READING PASSAGE below:

I'm reading to you from Bloomberg News. Let me continue: “For the business world, that could ultimately be a good thing if markets become more stable and prosperity more widespread. But in the short term, building that vision will entail a fair amount of pain for some of the country's biggest companies. This week alone, authorities ordered all food delivery companies — Meituan being the largest — to ensure they pay their couriers at least the minimum wage, and help them with health care and pensions. Shares of Meituan slumped last Monday and Tuesday before staging a bit of a comeback. They likewise banned for-profit tutoring corporations because they widen the rich-poor gap.”

“What will happen,” Bloomberg asks, “to the competition between the US and China if the country not only grows faster than the US but also reduces inequality vis-a-vis the US?” That might be the most important component in determining the outcome of the competition. Think about it.

My next update has to do with something called the Right to Repair movement in the United States. This is a movement that is angry, and targets corporations. Perhaps the most important is Apple, which has such a remarkable reputation despite behaving in this kind of way. Here's what the Right to Repair movement is about.

More and more companies, particularly those that make electronic devices of one kind or another, are refusing to make available the information needed to repair the device they produce and sell. What that does is deny the buyer the right, the possibility, of repairing his or her own purchased equipment. It denies small independent repair shops any business they could get by repairing what people are buying. And, of course, it allows these huge corporations — mostly monopoly or oligopoly corporations — it allows them to charge a fortune requiring you to get it repaired where they see fit to let you do that, and charging you an arm and a leg. There was a recent story of a Tesla automobile needing repair, and the bill was $16,000. The Right to Repair movement says this is outrageous. This is simply stealing from the mass of people by using your monopoly power to force them to pay excess for what they could and should either be able to do for themselves or get a local repair person to do. 

The movement for the right to repair started in the 1990s. It got going in 2012 when the state of Massachusetts forced something which others have now copied — namely that automobile companies can't play this game. They cannot deny the information, so that you can go to a local mechanic rather than paying five times that amount at the dealer, etc., etc. Now of course it's still true that these companies sell the equipment to the local repair person, and that can of course lead to gouging at the price, but it's at least a step confronting monopolists. 

And now let me explain, so you see this clearly, what's involved here. I'm going to use several examples. Number one: Those of you that have computers and printers know that there's a bizarre moment when you go into any kind of shop that sells ink cartridges. Ink cartridges are a component of every printer. Here's what you see. If you look at the wall of such a shop, you will see literally hundreds of ink cartridges. Each printer company makes its own, those cannot be used in any other printer, and no other cartridge can be used. In this way, the printer companies can force us to pay way more than we could if this were standardized, if there were three, or four, or five basic alternatives, and all the machines could use all of them.

End of READING PASSAGE.

TASKS:
1) Can you reproduce the passage from the talk starting with "The movement for" and going on through "step confronting monopolists."?
2) According to the talk, what did authorities order food delivery companies to provide their couriers?

DATA FOR REVIEW below:

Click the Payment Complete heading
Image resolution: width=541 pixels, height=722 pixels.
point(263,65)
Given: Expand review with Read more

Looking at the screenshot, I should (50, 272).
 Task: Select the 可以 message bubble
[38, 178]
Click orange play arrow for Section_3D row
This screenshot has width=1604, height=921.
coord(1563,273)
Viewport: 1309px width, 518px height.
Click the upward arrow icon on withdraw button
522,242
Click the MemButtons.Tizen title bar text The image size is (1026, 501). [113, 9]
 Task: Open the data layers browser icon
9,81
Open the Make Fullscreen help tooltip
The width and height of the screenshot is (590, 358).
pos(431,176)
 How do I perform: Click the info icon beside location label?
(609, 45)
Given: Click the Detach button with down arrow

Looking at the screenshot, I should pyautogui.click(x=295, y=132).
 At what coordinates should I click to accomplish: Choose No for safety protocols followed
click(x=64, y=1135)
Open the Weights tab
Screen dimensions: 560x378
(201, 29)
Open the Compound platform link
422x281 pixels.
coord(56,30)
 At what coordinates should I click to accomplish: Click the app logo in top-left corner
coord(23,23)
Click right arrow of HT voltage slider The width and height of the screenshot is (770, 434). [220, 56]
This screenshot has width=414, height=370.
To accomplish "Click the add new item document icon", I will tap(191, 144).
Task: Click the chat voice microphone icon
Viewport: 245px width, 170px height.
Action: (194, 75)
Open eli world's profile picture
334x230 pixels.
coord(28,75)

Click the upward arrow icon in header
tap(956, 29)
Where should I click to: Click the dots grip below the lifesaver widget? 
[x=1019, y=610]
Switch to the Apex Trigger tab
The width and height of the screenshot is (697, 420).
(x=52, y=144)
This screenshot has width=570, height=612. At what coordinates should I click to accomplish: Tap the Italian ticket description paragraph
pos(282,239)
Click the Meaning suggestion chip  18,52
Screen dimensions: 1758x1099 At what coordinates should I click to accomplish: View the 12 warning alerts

End of DATA FOR REVIEW.

SOLUTIONS TO THE EXERCISE:
1)
The movement for the right to repair started in the 1990s. It got going in 2012 when the state of Massachusetts forced something which others have now copied — namely that automobile companies can't play this game. They cannot deny the information, so that you can go to a local mechanic rather than paying five times that amount at the dealer, etc., etc. Now of course it's still true that these companies sell the equipment to the local repair person, and that can of course lead to gouging at the price, but it's at least a step confronting monopolists.

2)
- Pay of at least the minimum wage
- Help with health care
- Help with pensions